MRS. G. Vare I did attend, as vas appoint.

GREEN. Yes, but instead of inviting me to take a seat beside you, I was lifted by two fellows, whose muscular developments forbade any opposition on my part, into the dickey of the carriage—the postillion cracked his whip, away we started—and that is all I know about the affair.

MRS. G. Ha, ha! I fear I have trespass on your complaisance, your vat you call spooney disposition—dat is, your good nature.

GREEN. Countess, my good nature is public property like Kennington Common—you can’t trespass on it.

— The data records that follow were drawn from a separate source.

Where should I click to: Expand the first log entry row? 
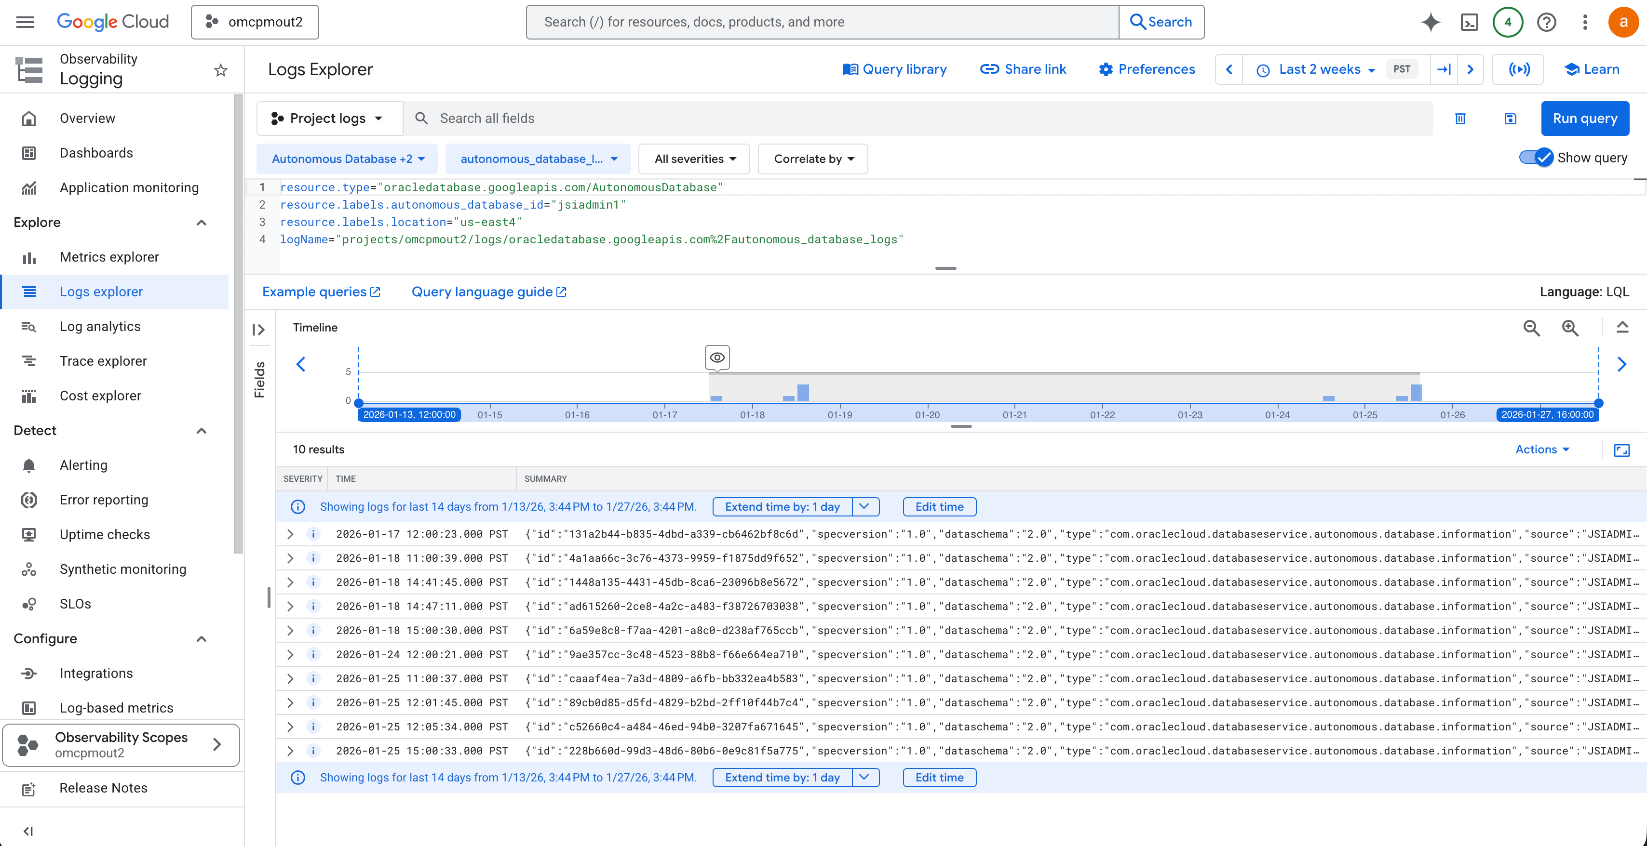290,534
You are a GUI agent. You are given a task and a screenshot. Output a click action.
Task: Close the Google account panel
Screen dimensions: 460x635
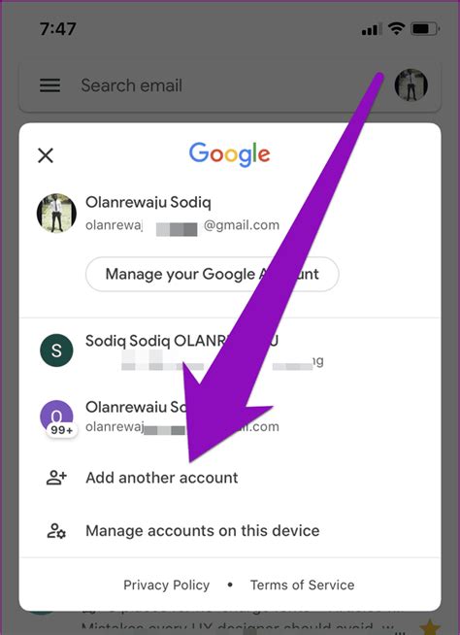pyautogui.click(x=46, y=155)
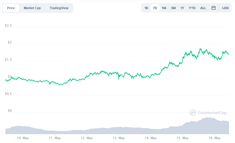Choose the 3M time range
This screenshot has width=235, height=143.
pyautogui.click(x=173, y=8)
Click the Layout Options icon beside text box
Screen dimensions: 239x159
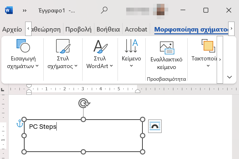click(x=155, y=126)
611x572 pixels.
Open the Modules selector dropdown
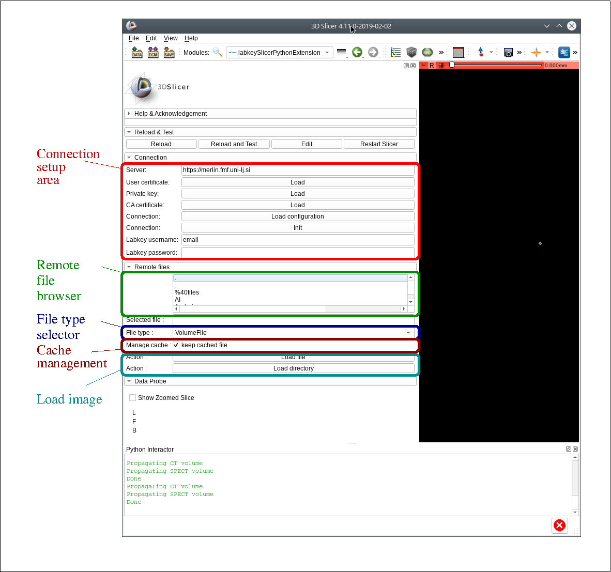click(279, 52)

Is there any other way I can be serviceable to you?

MRS. G. Oui, dere is one oder little ting; vil you permit me, vile in dis maison, to be apellez your femme, your best half of de vorst—to be called Madame Grinfeench?

GREEN. Madame:—in English that means Missus—Mrs. Greenfinch!

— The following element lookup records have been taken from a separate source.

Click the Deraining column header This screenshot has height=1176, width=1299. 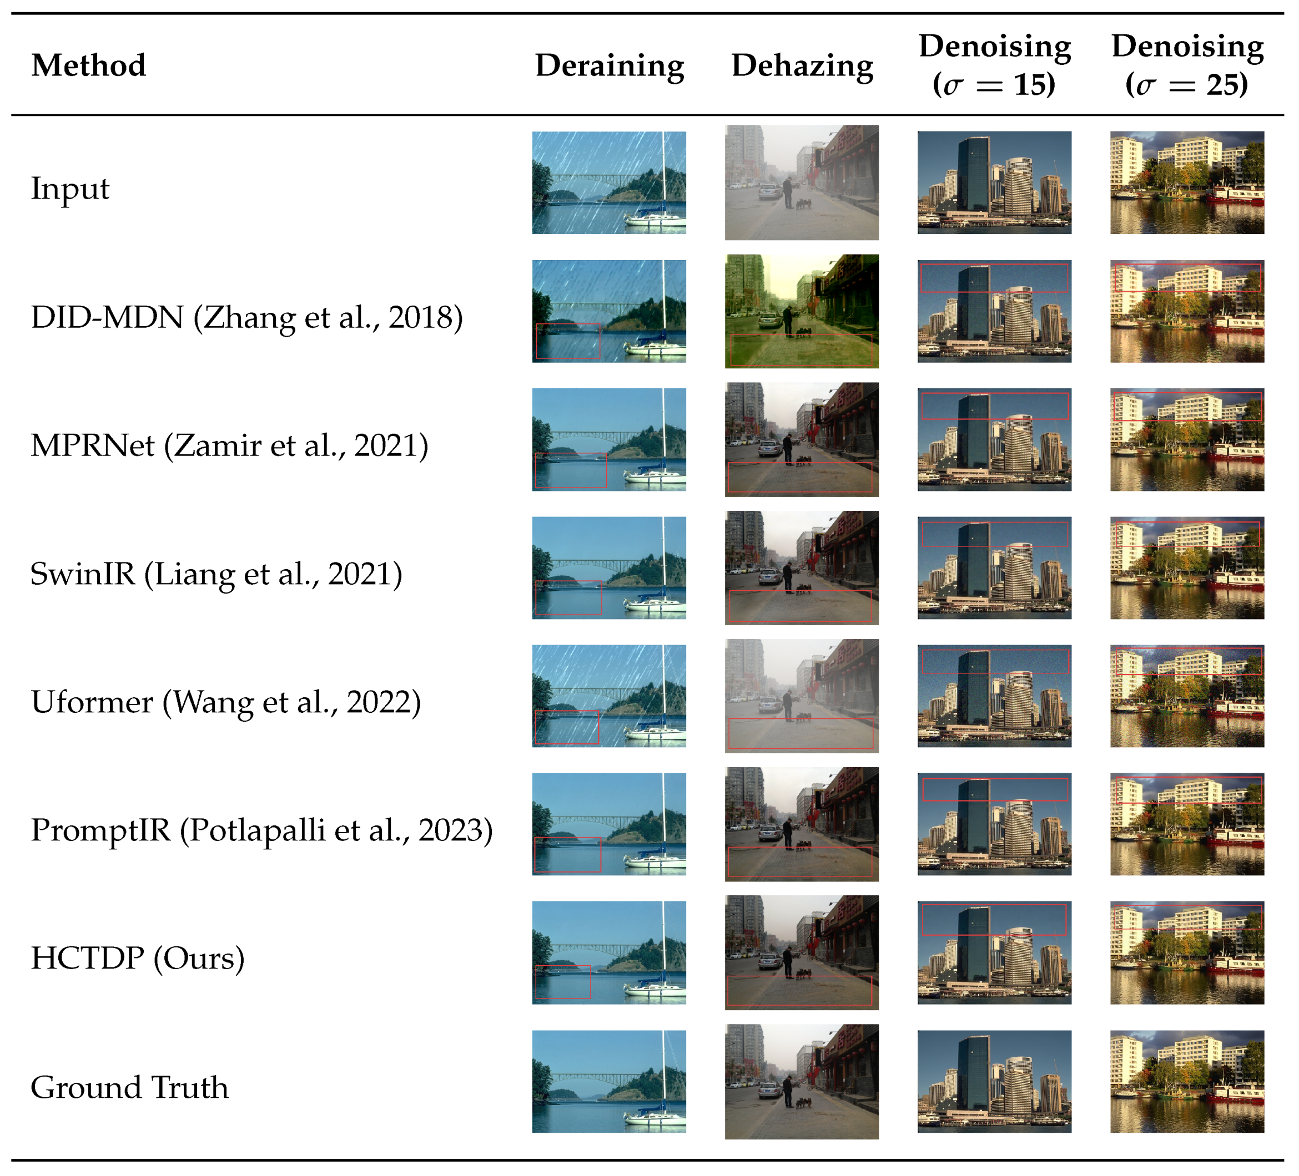click(x=609, y=66)
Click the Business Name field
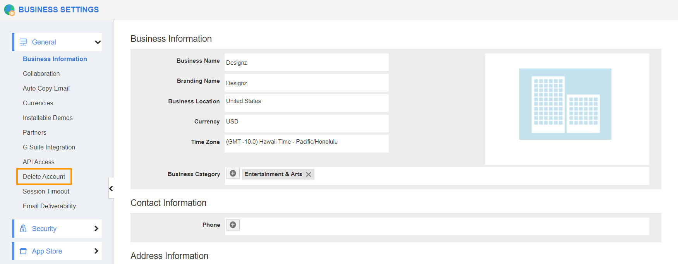The width and height of the screenshot is (678, 264). pyautogui.click(x=306, y=62)
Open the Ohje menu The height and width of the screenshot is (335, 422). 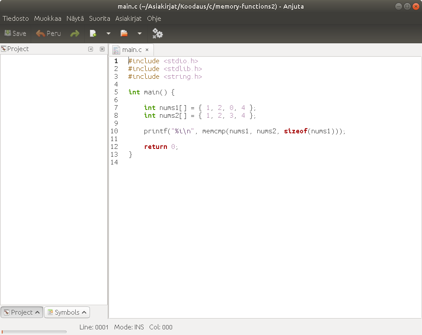click(154, 19)
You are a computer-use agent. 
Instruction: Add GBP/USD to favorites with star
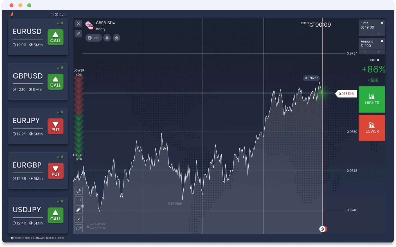pos(116,38)
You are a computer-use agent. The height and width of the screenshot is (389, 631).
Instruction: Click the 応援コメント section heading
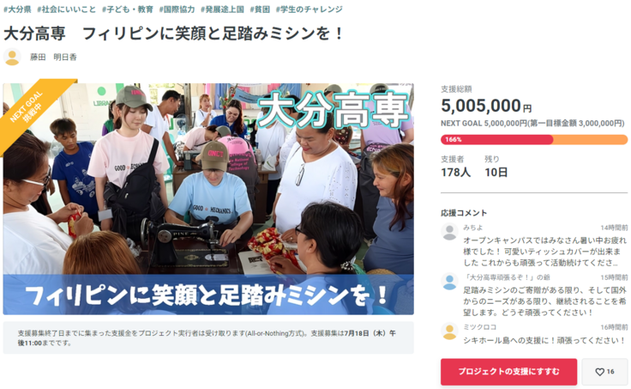(x=464, y=213)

MRS. G. Oui. I have particulere reason for my request.

GREEN. Hem! hem! Perhaps, Countess, you are not aware that there’s a previous Mrs. Greenfinch at this moment on the British shores; a splendid woman, though I say it, who sits like a pensive dove mourning for her absent mate at Peckham Rye.

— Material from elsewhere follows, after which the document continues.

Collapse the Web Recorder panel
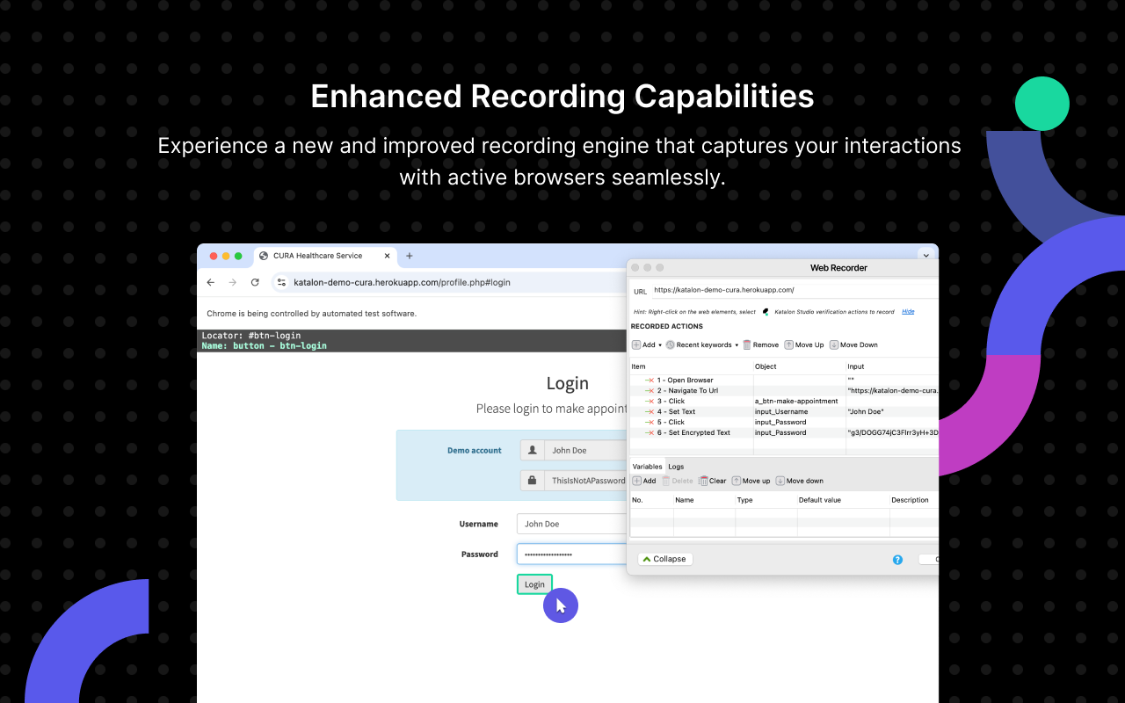 [x=665, y=558]
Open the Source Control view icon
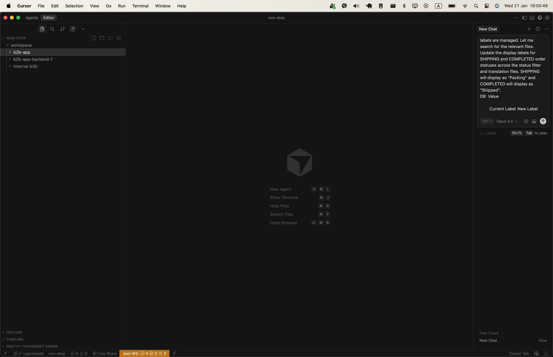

MRS. G. (aside) There’s some good in him still. Oh dat is no obelisk in de vay. I go to-morrow in de packey bote, and sall only be your little rib for a little time.

GREEN. Why if I thought it was only for a little time I might. (aside) She’s a lovely creature no doubt, and as Mrs. G. can never know anything of my delinquency—pooh! what’s there to be afraid of? (to her) Well, Countess, I can refuse nothing to your sex—consider yourself as the temporary Mrs. Greenfinch.